Potretkita.com – Kota Bekasi || Kasus dugaan pelecehan seksual terhadap anak di bawah umur yang terjadi di kawasan Medan Satria, Kota Bekasi, menjadi perhatian publik secara luas. Peristiwa memilukan ini turut menarik perhatian Kabinet Menteri Merah Putih besutan Presiden Prabowo Subianto.

Salah satunya, Menteri Pemberdayaan Perempuan dan Perlindungan Anak (PPPA) Republik Indonesia, Arifatul Choiri Fauzi, turun langsung ke Kota Bekasi untuk menindaklanjuti kasus tersebut.

Foto : Kunjungan Menteri PPPA Republik Indonesia Arifatul Choiri Fauzi saat bersama Wali Kota Bekasi Tri Adhianto dan KPAD, DP3A (Doc.cam)

Dalam kunjungannya, Menteri Arifatul menyampaikan bahwa kedatangannya memiliki dua agenda utama.

“Hari ini, pertama saya bersilaturahmi dan menyampaikan salam kepada Wali Kota Bekasi. Kedua, kami ingin berdiskusi tentang apa yang bisa dilakukan bersama sebagai bentuk kolaborasi dan sinergi dari seluruh stakeholder dalam menangani persoalan ini secara komprehensif,” ujar Menteri PPPA saat ditemui di Kota Bekasi pada selasa, (17/6/2025).

Ia menjelaskan, kasus yang sedang ditangani melibatkan anak-anak berusia di bawah 12 tahun dan tergolong sebagai kejadian yang berada di luar batas normal.

“Ini adalah peristiwa yang sangat serius.

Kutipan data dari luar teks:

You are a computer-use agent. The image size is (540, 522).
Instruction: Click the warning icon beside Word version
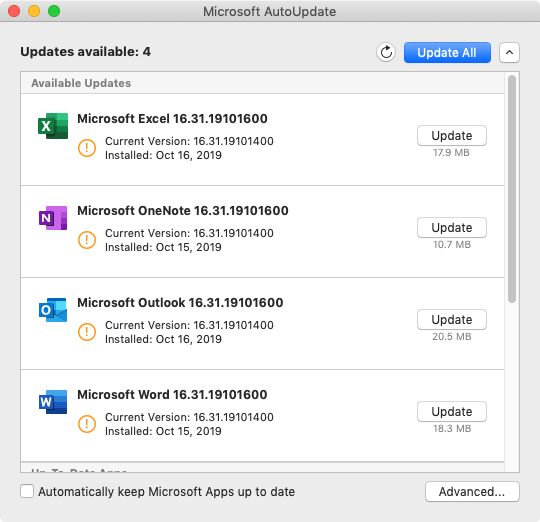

Maka dari itu, kami sedang mengkaji lebih dalam dan mendiskusikan langkah-langkah strategis yang bisa diambil bersama,” katanya.

Sebagai tindak lanjut konkret, Menteri Arifatul menyebut bahwa telah dibentuk sebuah grup koordinasi lintas lembaga. Grup ini bertujuan agar jika terjadi peristiwa serupa, semua pihak bisa merespons secara cepat dan tepat untuk mengambil tindakan terbaik dalam menyelesaikan masalah.

Menanggapi pertanyaan terkait rumah rehabilitasi bagi korban dan proses terhadap terduga pelaku, Arifatul menegaskan bahwa saat ini sedang dilakukan proses assessment oleh tim yang terdiri dari berbagai pihak.

“Kita sedang menjangkau dan mempelajari kondisi baik korban maupun terduga pelaku. Karena ini menyangkut anak-anak, maka kami harus hati-hati dan komprehensif dalam penanganannya. Ini menjadi perhatian serius dari Kementerian PPPA,” tegasnya.

Kementerian bersama Pemerintah Kota Bekasi dan sejumlah instansi terkait kini tengah berupaya memastikan perlindungan maksimal terhadap korban, serta menjamin bahwa proses hukum terhadap pelaku tetap berjalan dengan semestinya, dengan tetap mengedepankan prinsip keadilan dan perlindungan hak anak.